Kids and Teen Furniture
Kids with Asthma - Help Them Stay Healthy
Childhood breathing problems can be stressful and frightening for parents. After all, you want your child to be able to play just like every other child. You don't want him or her to have to live in a bubble or struggle to breathe. Unfortunately, breathing problems--usually related to asthma and allergies--are becoming more and more common in Western countries. Experts are still exploring why this is so. But the bottom line is, if you're a parent of a young child, there's a good chance you'll have to deal with asthma at some point in time.
So what is a parent to do? Just give up and accept that your child will never be "normal"? Of course not! The good news is, there are quite a few positive actions you can take that will go a long way towards helping your child live a happy, active life. Here are three main steps you can take to help keep your child with asthma healthy. Step 1: First, you need to understand asthma. Knowledge is power, and knowing what actions to take start with understanding what's going on in your child's body. Asthma is a chronic breathing problem that interferes with your child's ability to get air in and out of his or her lungs.
When your child has asthma, the airways often become red, swollen and irritated. This means the passages become narrower, which makes it harder for the air to flow in and out. Also, the airways overreact by producing large amounts of mucus, which can clog the airways further. This causes symptoms such as coughing, wheezing, and shortness of breath. There is no cure for asthma, but there are many medicines and treatments that can keep it under control. Some children do grow out of asthma over time as well. Step 2: Get a handle on your child's asthma triggers.
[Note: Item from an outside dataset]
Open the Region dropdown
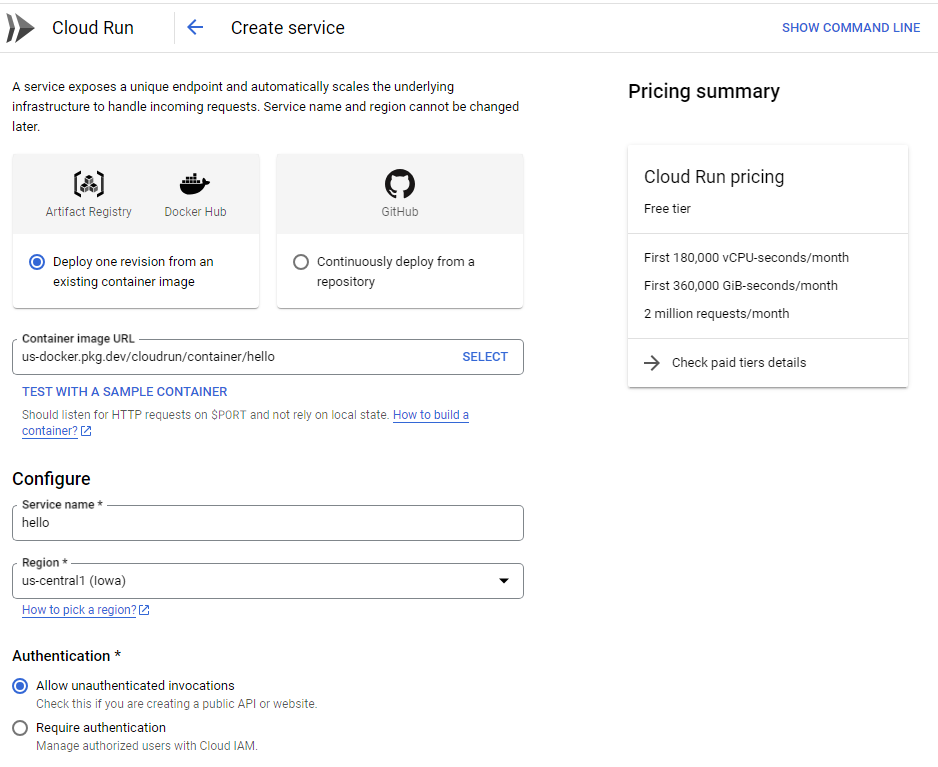Viewport: 938px width, 767px height. (x=503, y=581)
It's a well-known fact that asthma symptoms are set off--or triggered--by certain environmental substances. For unknown reasons, your child's body "sees" these triggers as threats, even though most people are not bothered by them. The lungs then overreact by triggering an asthma attack.
The most common asthma triggers in children are pollen, dust, molds, food allergies, pet dander, and even colds. Scents and cigarette smoke can also set off an asthma attack. As a parent, you will be able to notice the things that trigger your child's asthma symptoms. Make note of the patterns, and then do your best to help your child avoid those triggers as much as possible. Step 3: Play an active role in your child's health care. Children who have asthma do need medical care. It's important to consult with your pediatrician or an asthma specialist and get your child on a treatment program that will help control or prevent his or her symptoms. The doctor may prescribe the treatment, but it will be up to you to carry it out. It is essential to follow the plan laid out for your child to the letter. Skipping doses of medicine or nebulizer treatments--even on good days--will lead to health problems sooner or later.
probably sooner. So, talk with your health care professional. Ask questions until you are sure you understand exactly what is going on and what to do for your child. Ask your child's doctor to help you fill out an "Asthma Action Plan" that guides you when to take emergency action during asthma attacks or when an attack is building. Lastly, keep your child's doctor informed about what is working or not working. Report when your child's symptoms change. The doctor will not know when to update the plan of treatment unless you keep him or her informed. So, in summary, parents are in the best position to help their children with asthma stay healthy and live active lives like other kids. All it takes is a healthy dose of knowledge, good observation skills, active communication with the care team, and a generous helping of love.